The dynamics of your lifestyle need to change, not solely around your child but adaptions need to be made so everyone can live in peace.

We certainly found it hard adjusting our family dynamics, with two older boys and jobs we hoped Teddie would just slot into our routine but unfortunately, that wasn’t the case.
We cannot and may never be able to rely on Teddie to make sure he has everything he needs for his day as we would be setting him up for failure, although at 5 this would be an ask regardless of an additional need. As Teddie’s parents, it’s down to us to make sure he has everything he needs accessible for his day out readily and waiting for him so when I say Teddie go get bag and shoes he knows where they will be and he’ll feel he’s accomplished what was asked of him as the slightest thought of failure can result in a meltdown.

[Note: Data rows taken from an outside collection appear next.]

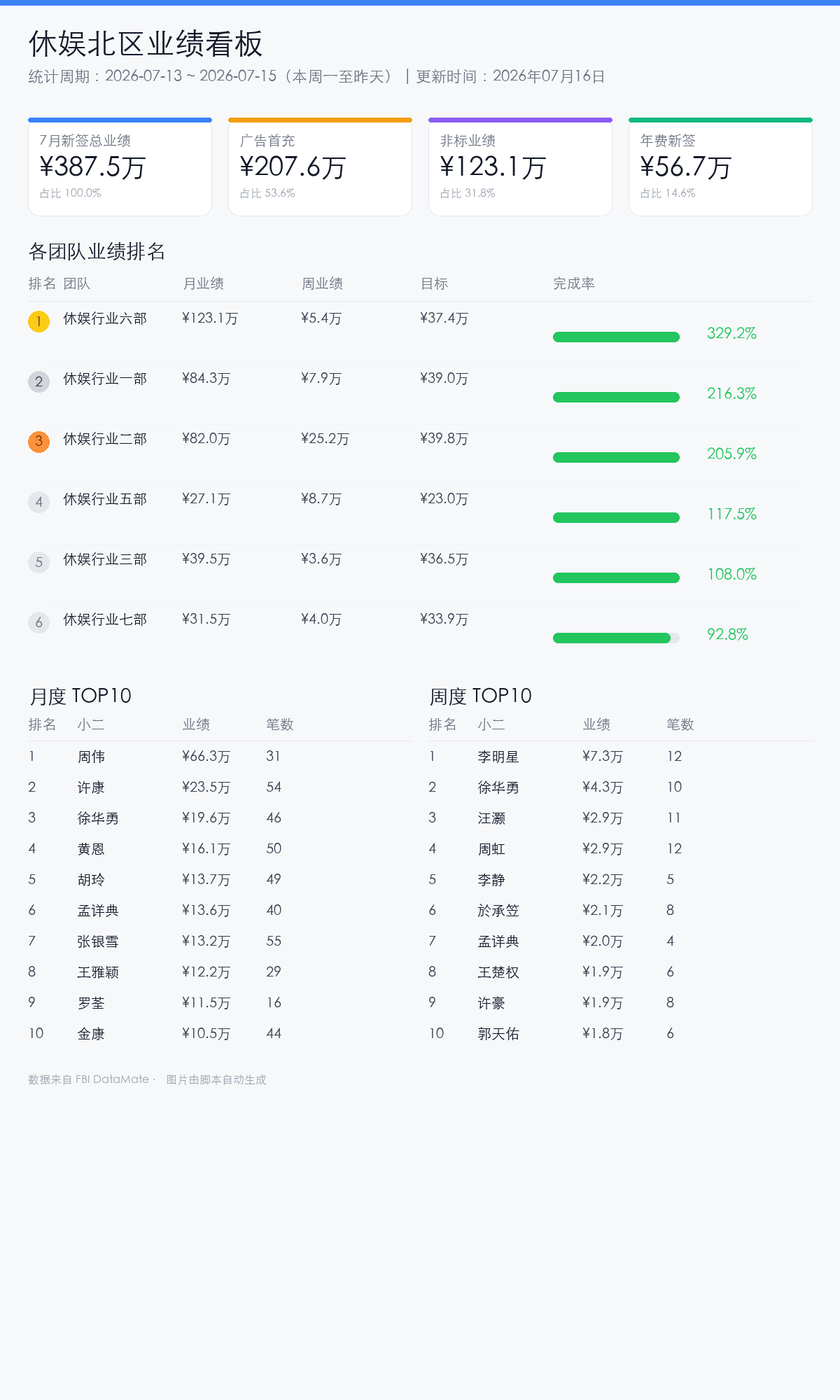Image resolution: width=840 pixels, height=1400 pixels.
Task: Click the 月业绩 column header
Action: (203, 284)
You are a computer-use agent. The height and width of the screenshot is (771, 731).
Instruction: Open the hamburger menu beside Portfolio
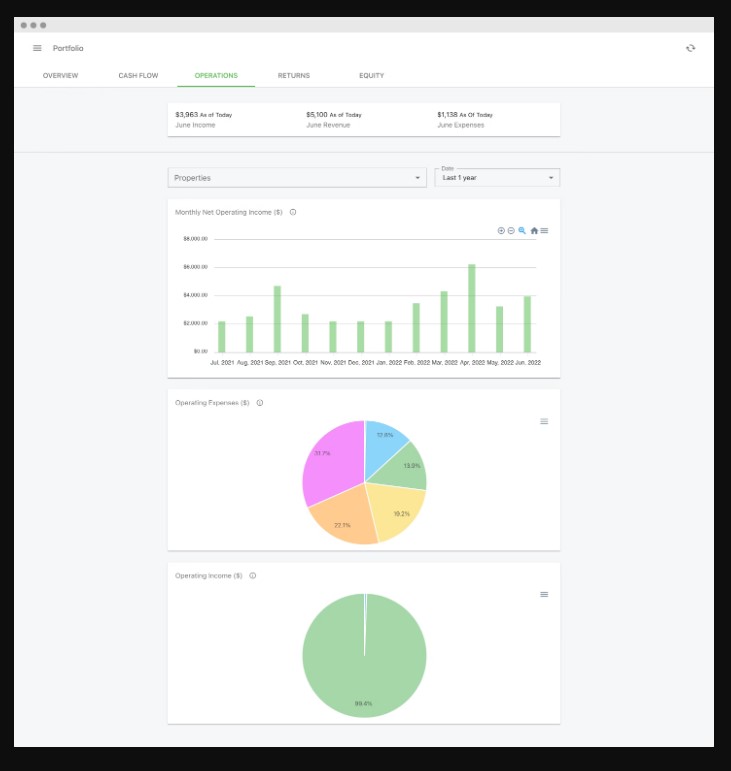click(37, 48)
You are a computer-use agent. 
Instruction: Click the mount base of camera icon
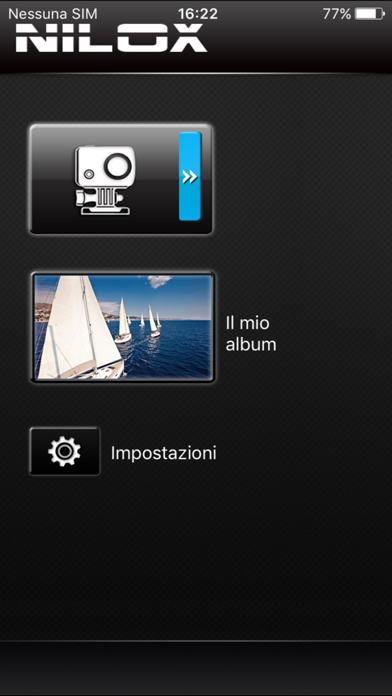pos(105,203)
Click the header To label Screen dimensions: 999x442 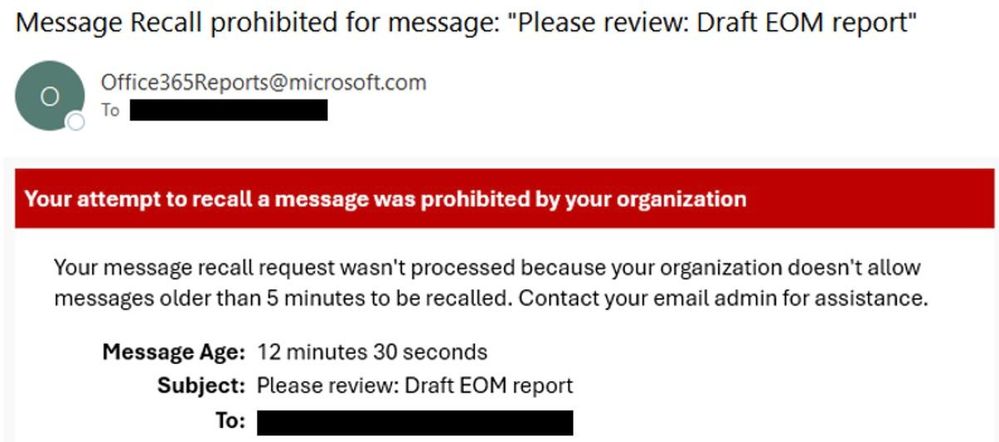point(110,110)
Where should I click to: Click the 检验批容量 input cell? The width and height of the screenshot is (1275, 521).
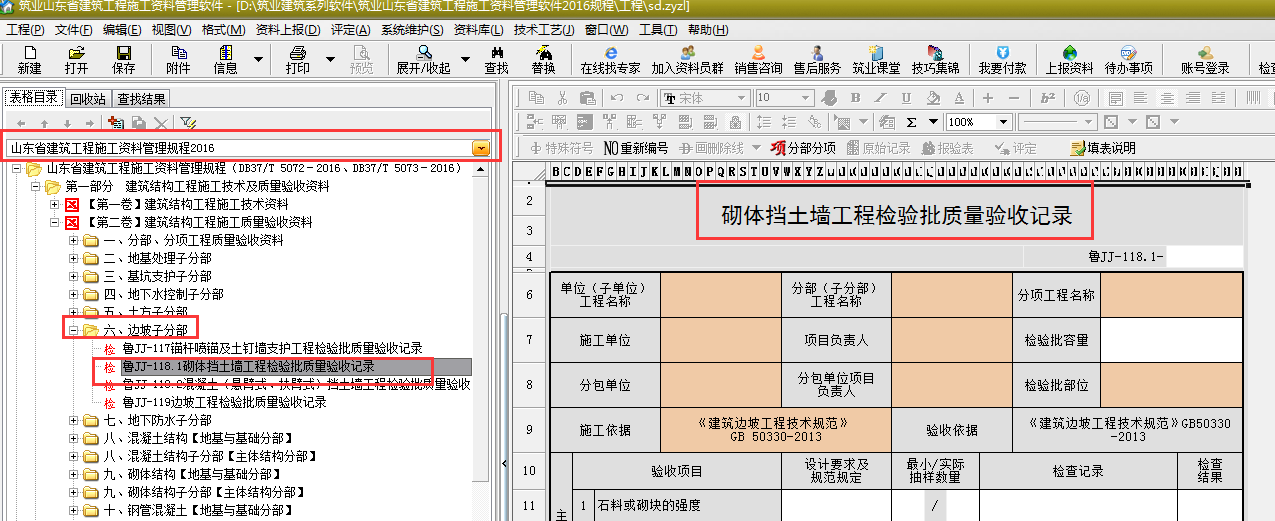click(1171, 340)
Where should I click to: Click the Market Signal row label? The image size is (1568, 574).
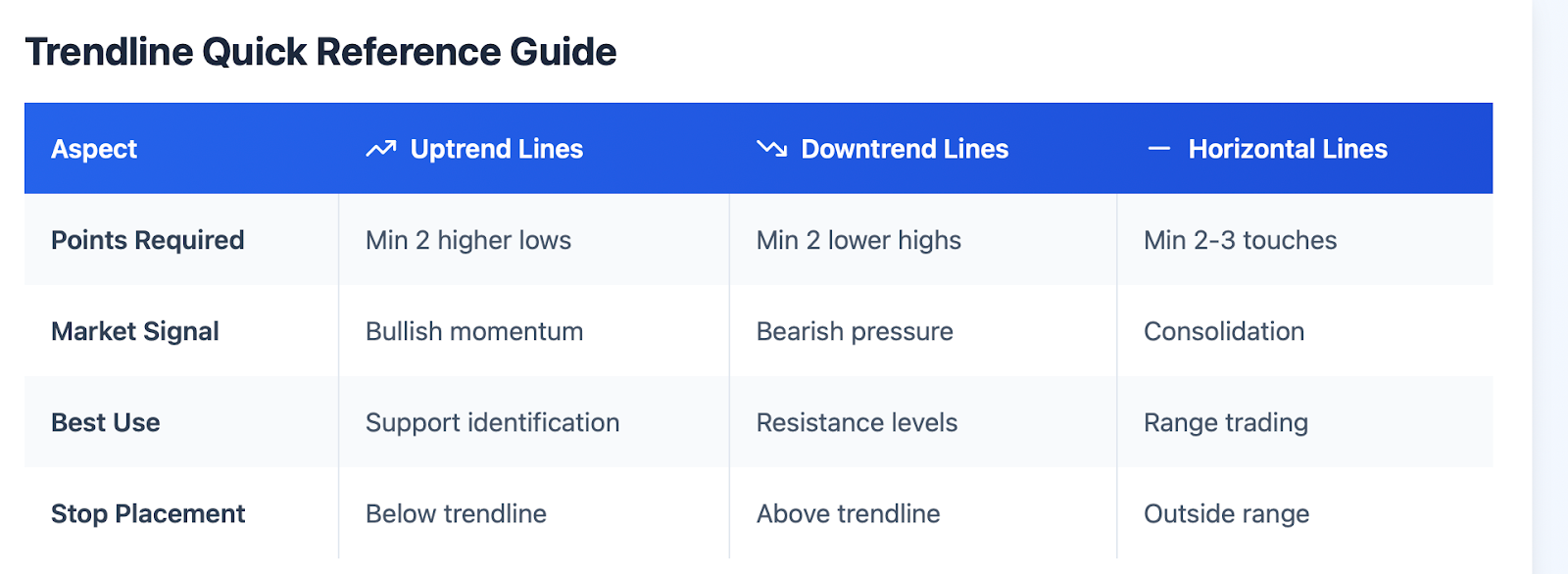[x=134, y=331]

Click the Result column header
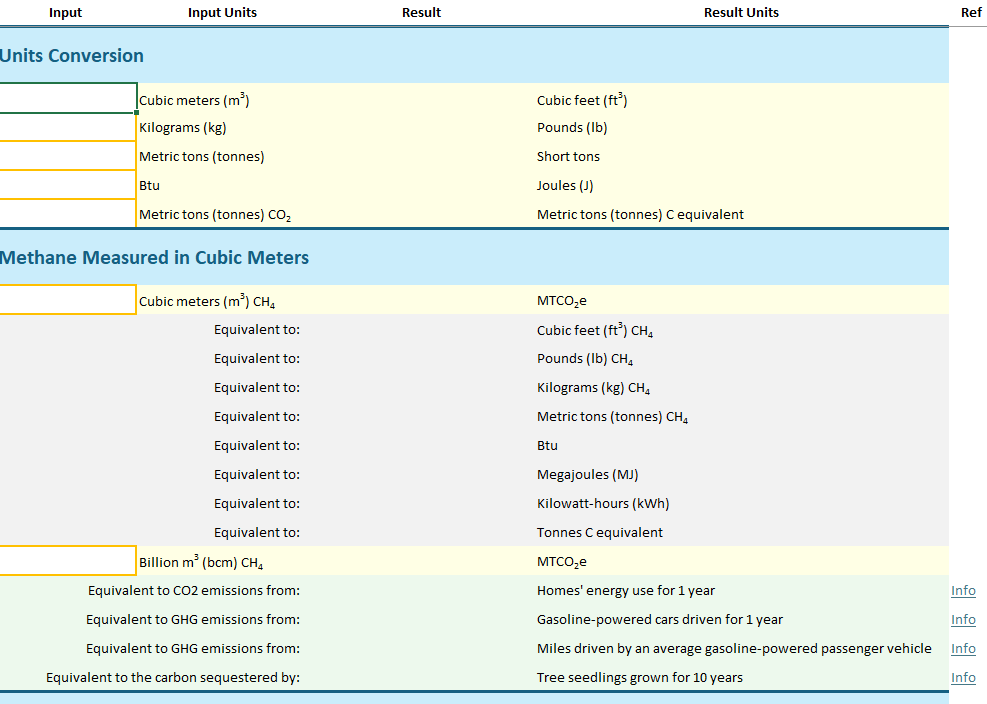[x=421, y=12]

Fight, fight, fight for your child, I often say to parents you’d never let a person physically hurt your child, so don’t allow them to mentally hurt them. There is no difference between the two when it comes to neglecting your child due to their disability, the pain and hurt are just the same.

Stand proud and be present, show the person you’re meeting with you know what you’re talking about, they may well be qualified in their field but they are by no means as qualified as you are as you live this job day in and day out!

Even on the hardest of days never let your child see how you are feeling as they will only mirror your behaviour and make the situation worse.
We have all been in the situations when at times the right thing to do would be to shout and tell your child off but you are just pouring more fuel onto the already out of control fire. I’ve perfected the inner scream down to a tea now, there are times when I’ve wanted to shout, scream and cry but as always I need to have a “happy face” as it’s my smile that clears the cloud over Teddie when he’s in crisis.

Talk about how you are feeling, everything you are feeling is completely normal and trust me we have all thought it! If you can try to attend parent workshops do, there honestly not there to tell you how to be a parent in-fact you can gain some insights on how other parents manage their routines and feel supported at the same time.

Love and support your child every day, always be their voice and never apologise for who they are.